■ **Gezeigter Text**
Für Artmann und die ganze „Wienergruppe“ war Literatur eine Art Spiel: ein Puzzle mit Buchstaben, Wörtern und Satzstrukturen. Ihre literarischen Produkte sind meist kurze, scharadenähnliche Texte, die vielfach auf ihren sprach- oder naturwissenschaftlichen Kenntnissen beruhen. Artmann spielte darüber hinaus mit literarischen Traditionen, indem er sie parodierte oder travestierte. Seinen derartigen Gedichten fehlt es nicht an in allen Farben schillernder, faszinierender Bild- und Wortkombinatorik. Am bekanntesten wurde sein experimentierender Lyrikband „ein lilienweißer brief aus lincolnshire“ aus dem Jahre 1969 und sein moritatenhaftes Gedichtbuch im Wiener Dialekt „med ana schwoazzn dintn“ (1958), dem „epitafe“ (1953),, „treuherzige kirchhoflieder“ (1954), „sieben lyrische verbarien“ (1954) vorangingen. Während seines Berliner Aufenthalts schuf er 1962 seine 2Berliner Gedichte“. Die Gedichte aus „allerleirausch“ aus dem jahre 1967 sind schaurige Weisen voller Bosheit und heimtücke erinnern an die aggressiven Texte von Hans Magnus Enzensberger und Bruno Fuchs.

■ **Schriftliche Aufgabe**
Beantworte bitte anhand des Textes über Artmann und die „Wienergruppe“ diese Fragen:
1. Was war Literatur für Artmann und die ganze „Wienergruppe“?
2. Aus welchem Jahr stammt der Lyrikband „ein lilienweißer brief aus lincolnshire“?
3. In welchem Dialekt ist das Gedichtbuch „med ana schwoazzn dintn“ verfasst?

■ **Auszug aus Quelle**
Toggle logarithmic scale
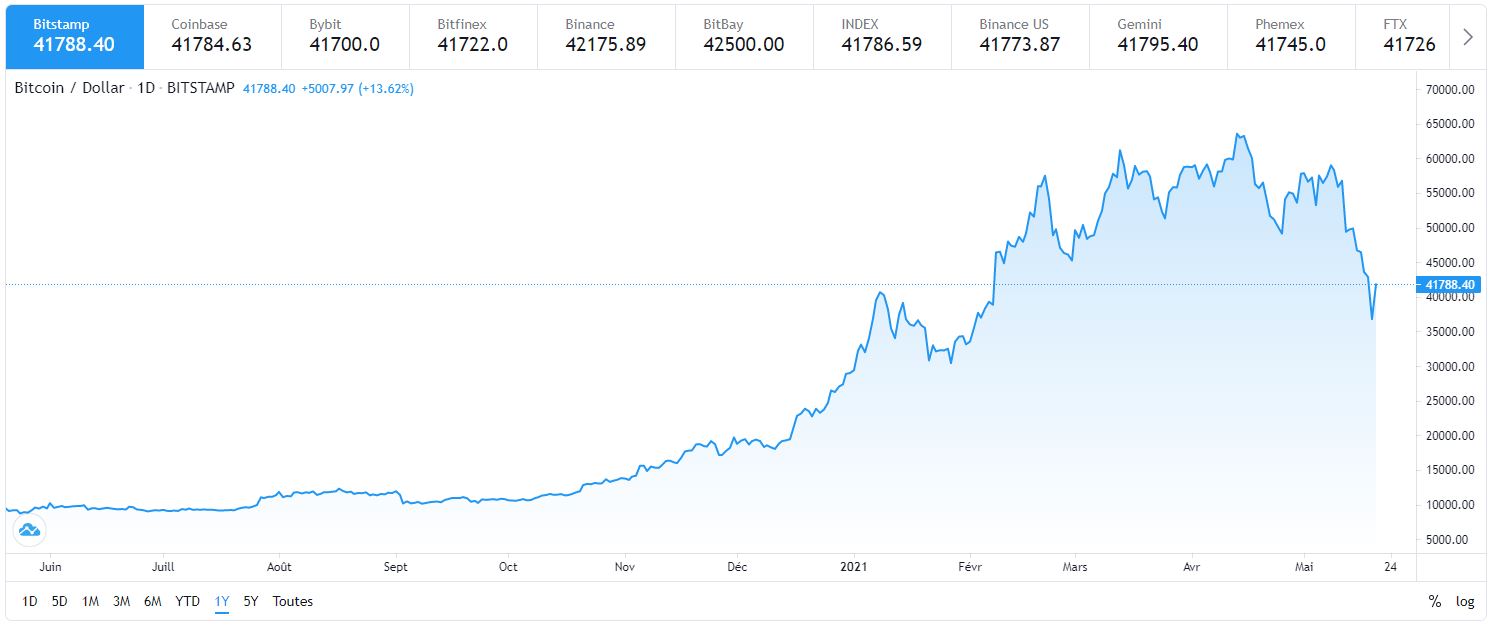(1465, 601)
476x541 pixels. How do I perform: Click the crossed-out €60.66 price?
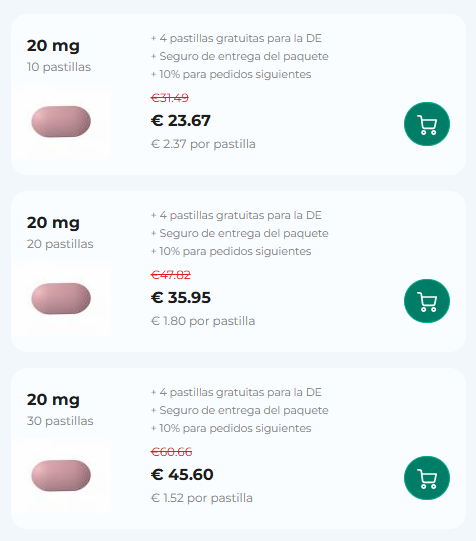tap(171, 452)
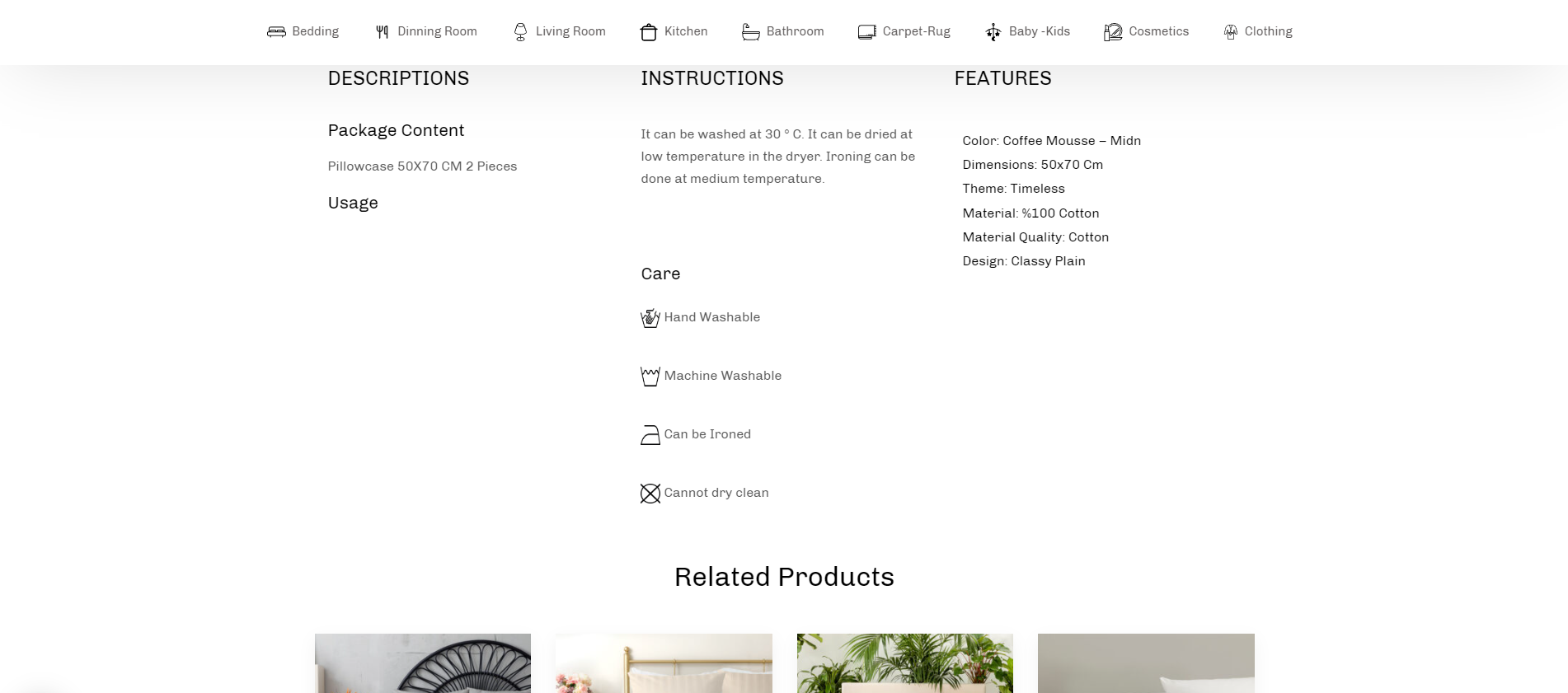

■ **Lösung der Aufgabe**
1. Eine Art Spiel: ein Puzzle mit Buchstaben, Wörtern und Satzstrukturen.
2. Aus dem Jahr 1969.
3. Im Wiener Dialekt.